Mas a classe trabalhadora é também a classe associada, que é obrigada a trabalhar coletivamente, e a se defender coletivamente. Quando levanta a cabeça, tende a superar as divisões em suas fileiras, pois não tem escolha se é para evitar derrota. O racismo e o nacionalismo são certamente ferramentas potentes para dividir os trabalhadores, mas podem e devem ser superados se a luta de classes for para avançar. Quando a pandemia de Covid-19 atingiu pela primeira vez, os trabalhadores americanos reagiram contra de os forçarem trabalhar sem proteção em fábricas de automóveis, hospitais, supermercados ou armazéns; e cada trabalhador, "branco", "negro", "latino" ou outro, ficaram ombreados nas linhas de piquete.

Tais momentos de unidade vão contra as expressões "clássicas" da divisão racial – contra a supremacia branca e os movimentos fascistas que estão saindo do corpo apodrecido do capitalismo. Mas eles também vão em uma direção diferente das mobilizações da "Black Lives Matter" (BLM) que colocam a raça e a cor da pele acima da classe e que foram totalmente instrumentalizadas pelos democratas, por grandes interesses empresariais como McDonalds e Apple, pelos sindicatos - em suma, por uma parte significativa do próprio Estado. As lutas baseadas na raça não podem levar à unificação da classe trabalhadora: partes da classe dominante estão felizes em "ajoelhar-se" e dar sua bênção ao BLM porque sabem que pode ser usada para camulflar a realidade fundamental do capitalismo como uma sociedade baseada na exploração de uma classe por outra.

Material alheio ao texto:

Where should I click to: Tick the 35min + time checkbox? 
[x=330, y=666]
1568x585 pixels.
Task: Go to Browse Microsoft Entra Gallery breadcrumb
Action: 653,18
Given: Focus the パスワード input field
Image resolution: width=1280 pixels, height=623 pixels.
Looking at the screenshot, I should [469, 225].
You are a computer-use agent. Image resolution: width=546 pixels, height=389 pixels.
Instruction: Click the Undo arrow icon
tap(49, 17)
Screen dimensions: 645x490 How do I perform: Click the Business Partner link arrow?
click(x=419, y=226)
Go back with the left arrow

A classe trabalhadora nos EUA enfrenta uma enorme investida ideológica no período que antecede as eleições, com políticos e superstars da mídia proclamando amplamente que sua única esperança está no voto - quando seu verdadeiro poder não está na cabine de votação, mas no local de trabalho e na rua. Ela também enfrenta o perigo real de ser arrastada para conflitos violentos entre "milícias" armadas, tanto negras quanto brancas, como vimos em alguns dos recentes protestos do BLM. A sociedade americana está mais polarizada do que esteve em qualquer momento desde a guerra do Vietnã, e o perigo de uma "guerra civil" em um terreno completamente burguês pode crescer ainda mais na esteira das eleições, especialmente se Trump se recusar a reconhecer o resultado, como ele já sugeriu. Isto só enfatiza a necessidade de os trabalhadores recusarem os apelos da direita e da esquerda, de rejeitar as falsas escolhas do supermercado democrático e de se unirem em torno de seus próprios interesses de classe.